Também é sabido que o parasito Babesia gibsoni, que causa anemia hemolítica, multiplica-
se melhor em reticulócitos do que em eritrócitos de cães. Yamasaki et al. (2005) observou que,
o protozoário também se multiplica bem em eritrócitos de cães portadores do fenótipo HK, pois
estes possuem várias características dos reticulócitos imaturos (altas concentrações de GSH e
aminoácidos livres). Os autores relatam que esta característica deve-se a maio atividade da
bomba Na-K-ATPase nessas células, fato comprovado através de análises de ligações de
ouabaína. No entanto, como existem cães com fenótipo HK mas com baixa atividade da bomba
de sódio dependente de glutamato e, consequentemente baixa concentração de aminoácidos
livres, o mais provável é que o determinante para a maior proliferação da Babesia seja a
disponibilidade de aminoácidos.

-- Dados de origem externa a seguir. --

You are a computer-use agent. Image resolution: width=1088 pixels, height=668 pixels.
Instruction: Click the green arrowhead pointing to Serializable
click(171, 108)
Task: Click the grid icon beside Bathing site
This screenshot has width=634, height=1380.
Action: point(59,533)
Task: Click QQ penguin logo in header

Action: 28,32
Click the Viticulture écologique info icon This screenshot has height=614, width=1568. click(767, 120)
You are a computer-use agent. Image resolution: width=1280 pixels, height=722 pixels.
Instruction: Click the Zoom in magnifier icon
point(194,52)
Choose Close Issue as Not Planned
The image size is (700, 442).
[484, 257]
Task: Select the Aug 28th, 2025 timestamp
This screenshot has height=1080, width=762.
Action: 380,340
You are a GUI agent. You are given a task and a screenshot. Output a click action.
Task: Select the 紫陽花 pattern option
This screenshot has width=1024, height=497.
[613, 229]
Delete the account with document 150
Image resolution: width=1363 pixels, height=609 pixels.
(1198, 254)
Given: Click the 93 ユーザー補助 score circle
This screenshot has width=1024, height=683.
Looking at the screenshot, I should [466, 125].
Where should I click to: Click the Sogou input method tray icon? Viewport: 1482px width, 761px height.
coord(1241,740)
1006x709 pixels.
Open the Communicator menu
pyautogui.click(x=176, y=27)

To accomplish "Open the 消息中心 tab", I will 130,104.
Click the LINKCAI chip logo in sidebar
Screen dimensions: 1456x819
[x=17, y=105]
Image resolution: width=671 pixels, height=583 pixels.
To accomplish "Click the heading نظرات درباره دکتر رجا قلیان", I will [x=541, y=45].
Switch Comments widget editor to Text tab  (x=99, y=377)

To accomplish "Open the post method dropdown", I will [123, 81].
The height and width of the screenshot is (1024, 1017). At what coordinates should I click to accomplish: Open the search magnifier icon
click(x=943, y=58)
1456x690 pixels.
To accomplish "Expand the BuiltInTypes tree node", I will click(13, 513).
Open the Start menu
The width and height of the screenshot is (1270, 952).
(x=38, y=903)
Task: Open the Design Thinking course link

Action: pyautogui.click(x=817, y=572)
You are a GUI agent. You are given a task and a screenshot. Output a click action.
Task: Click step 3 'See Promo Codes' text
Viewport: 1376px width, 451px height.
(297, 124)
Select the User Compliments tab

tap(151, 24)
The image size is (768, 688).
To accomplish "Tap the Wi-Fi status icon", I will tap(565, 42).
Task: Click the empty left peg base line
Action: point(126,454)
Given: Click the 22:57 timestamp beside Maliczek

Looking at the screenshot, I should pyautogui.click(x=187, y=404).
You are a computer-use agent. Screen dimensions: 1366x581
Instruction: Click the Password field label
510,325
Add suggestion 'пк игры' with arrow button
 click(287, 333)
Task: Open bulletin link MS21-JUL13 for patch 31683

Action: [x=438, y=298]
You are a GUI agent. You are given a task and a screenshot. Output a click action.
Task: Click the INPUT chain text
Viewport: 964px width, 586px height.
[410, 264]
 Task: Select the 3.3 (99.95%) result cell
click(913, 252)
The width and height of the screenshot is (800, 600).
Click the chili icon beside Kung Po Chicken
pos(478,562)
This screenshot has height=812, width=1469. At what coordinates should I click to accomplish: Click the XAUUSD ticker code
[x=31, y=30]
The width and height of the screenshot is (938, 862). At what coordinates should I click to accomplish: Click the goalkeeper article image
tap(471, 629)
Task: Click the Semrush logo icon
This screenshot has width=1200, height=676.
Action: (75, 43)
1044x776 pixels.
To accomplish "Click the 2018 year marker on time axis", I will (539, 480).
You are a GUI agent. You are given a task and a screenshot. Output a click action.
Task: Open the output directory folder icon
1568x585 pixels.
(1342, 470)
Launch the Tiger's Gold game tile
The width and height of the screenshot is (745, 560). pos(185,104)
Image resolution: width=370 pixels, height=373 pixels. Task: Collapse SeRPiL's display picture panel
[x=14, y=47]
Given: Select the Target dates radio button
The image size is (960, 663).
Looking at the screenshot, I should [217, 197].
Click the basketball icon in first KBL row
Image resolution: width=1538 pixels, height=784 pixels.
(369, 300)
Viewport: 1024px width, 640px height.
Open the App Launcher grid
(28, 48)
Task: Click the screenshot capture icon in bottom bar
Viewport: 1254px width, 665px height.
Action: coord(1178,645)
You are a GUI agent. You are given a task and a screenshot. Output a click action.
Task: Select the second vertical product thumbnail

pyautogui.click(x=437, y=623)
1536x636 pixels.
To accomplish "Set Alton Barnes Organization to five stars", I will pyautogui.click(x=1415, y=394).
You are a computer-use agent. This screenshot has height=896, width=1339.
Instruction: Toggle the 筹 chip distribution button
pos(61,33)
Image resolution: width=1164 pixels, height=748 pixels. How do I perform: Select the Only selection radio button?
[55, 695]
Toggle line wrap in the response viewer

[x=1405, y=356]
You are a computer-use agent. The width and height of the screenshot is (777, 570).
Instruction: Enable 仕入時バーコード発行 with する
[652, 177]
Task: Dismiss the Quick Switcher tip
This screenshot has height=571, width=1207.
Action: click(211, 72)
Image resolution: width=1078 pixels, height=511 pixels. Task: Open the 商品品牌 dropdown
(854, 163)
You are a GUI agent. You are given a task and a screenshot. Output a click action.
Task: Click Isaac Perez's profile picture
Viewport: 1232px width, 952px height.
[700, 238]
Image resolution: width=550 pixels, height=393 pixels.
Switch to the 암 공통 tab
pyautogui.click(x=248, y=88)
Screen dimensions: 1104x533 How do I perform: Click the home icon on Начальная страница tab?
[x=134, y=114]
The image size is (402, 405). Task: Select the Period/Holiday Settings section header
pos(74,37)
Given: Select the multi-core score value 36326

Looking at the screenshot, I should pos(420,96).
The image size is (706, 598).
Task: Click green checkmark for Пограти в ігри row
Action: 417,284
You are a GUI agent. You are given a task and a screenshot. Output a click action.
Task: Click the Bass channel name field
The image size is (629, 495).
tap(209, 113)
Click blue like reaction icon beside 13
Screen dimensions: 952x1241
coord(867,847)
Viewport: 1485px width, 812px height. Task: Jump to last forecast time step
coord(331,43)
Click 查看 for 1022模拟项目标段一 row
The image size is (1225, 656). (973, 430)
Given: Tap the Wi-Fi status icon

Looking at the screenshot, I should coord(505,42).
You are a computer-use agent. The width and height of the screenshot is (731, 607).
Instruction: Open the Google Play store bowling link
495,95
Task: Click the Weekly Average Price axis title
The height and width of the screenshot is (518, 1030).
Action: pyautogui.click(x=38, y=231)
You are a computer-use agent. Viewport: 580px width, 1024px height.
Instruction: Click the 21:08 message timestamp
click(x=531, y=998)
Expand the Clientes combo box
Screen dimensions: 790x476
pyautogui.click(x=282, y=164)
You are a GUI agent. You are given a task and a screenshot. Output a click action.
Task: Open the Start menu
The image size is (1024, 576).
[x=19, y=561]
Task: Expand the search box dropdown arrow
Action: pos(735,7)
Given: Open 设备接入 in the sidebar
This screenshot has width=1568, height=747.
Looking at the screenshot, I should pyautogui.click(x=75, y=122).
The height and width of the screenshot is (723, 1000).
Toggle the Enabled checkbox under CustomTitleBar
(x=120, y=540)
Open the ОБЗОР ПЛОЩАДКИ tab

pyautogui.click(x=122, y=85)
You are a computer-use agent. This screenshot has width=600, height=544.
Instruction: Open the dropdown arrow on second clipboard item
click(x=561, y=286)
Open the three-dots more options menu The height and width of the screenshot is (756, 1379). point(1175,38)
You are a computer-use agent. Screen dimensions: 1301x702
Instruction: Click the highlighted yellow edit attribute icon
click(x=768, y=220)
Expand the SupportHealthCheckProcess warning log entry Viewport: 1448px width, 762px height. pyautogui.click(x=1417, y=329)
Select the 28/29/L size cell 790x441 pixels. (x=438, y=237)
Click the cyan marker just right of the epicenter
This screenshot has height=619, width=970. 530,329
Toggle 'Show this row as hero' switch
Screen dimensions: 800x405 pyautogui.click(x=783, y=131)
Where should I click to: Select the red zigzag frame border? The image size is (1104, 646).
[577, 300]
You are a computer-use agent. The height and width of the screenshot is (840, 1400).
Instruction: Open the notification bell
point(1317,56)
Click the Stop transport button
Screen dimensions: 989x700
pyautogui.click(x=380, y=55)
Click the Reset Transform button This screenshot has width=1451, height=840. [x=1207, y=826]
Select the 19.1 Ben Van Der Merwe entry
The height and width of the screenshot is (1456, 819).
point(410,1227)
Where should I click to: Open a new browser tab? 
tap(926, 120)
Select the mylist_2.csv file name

Mas para comprovar esta hipótese, mais estudos devem ser
realizados.

. 18
Conclusão
O potássio desempenha papel de destaque na geração de impulsos elétricos que serão
carreados pelo sistema nervoso e no equilíbrio osmótico e por isso deve sempre estar em níveis
adequados para desempenhar estas funções com perfeição. Algumas raças de cães possuem uma
grande atividade de Na-K-ATPase mesmo depois da maturação dos reticulócitos em eritrócitos,
possuindo uma maior concentração de potássio intracelular do que o observado na maioria dos
cães. Os mecanismos pelos quais há a manutenção de algumas características de células
imaturas deve ser melhor investigado, bem como a relação entre o fenótipo HK com o HG (alta
concentração de GSH). Devido a estas peculiaridades, deve-se ter especial atenção nas análises
sanguíneas das raças caninas possivelmente afetadas para não resultar em casos de falsas
hipercalemias. Também deve-se ter atenção especial com a alimentação destes cães.
Também são necessários mais estudos a fim de desvendar se o fenótipo HK também está
presente no Grande Cão Japonês (antigo Akita Americano), pois todos os trabalhos realizados
foram apenas com Akitas de linhagem japonesa.